The Control Arms campaign warned that the failure to agree a legally binding system to track weapons means that unscrupulous arms dealers will continue to get away with selling weapons to serious human rights abusers and war criminals without being traced. They also said it was a worrying precedent that the UN Small Arms Process had taken four years to come up with such a weak output.
Most governments had backed a much stronger, legally binding agreement that covered ammunition as well as weapons, but the opposition of just a few countries, particularly the United States, Iran and Egypt, means that the chance to have a serious impact on the activities of arms dealers has been lost.
The agreement will set up a system to record the serial numbers of small arms and light weapons when they are sold or transferred between countries. However, rather than a legally binding system that would have helped bring those responsible for grave human rights abuses to justice, by enabling weapons to be traced, the agreement is essentially a voluntary one.
"Innocent people in poor countries will pay the price of this failure to agree a legally binding system to track lethal weapons," said Anna MacDonald, Director of Campaigns for Oxfam. "Countries who already have good records on arms control may comply, but for those countries who routinely sell weapons to the world's worst regimes, it will be business as usual. There is more likelihood of being able to trace a missing suitcase than machine gun bullets."
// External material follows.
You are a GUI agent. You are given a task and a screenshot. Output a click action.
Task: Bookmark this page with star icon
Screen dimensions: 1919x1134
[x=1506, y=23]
As well as being, in practice, voluntary, the agreement is weakened by two major loopholes. Firstly, it completely excludes ammunition, shells and explosives. Often, spent ammunition cartridges and rocket shells are the only clue that investigators have at the scene of an atrocity so it is vital that ammunition shipments are also marked so they can be traced. Excluding it from the agreement will help traffickers and killers evade justice.
Secondly, an explicit loophole in the agreement allows any country to refuse to disclose information about arms sales on the grounds of "national security". It is feared that this will be used as a convenient excuse by those selling arms to oppressive regimes.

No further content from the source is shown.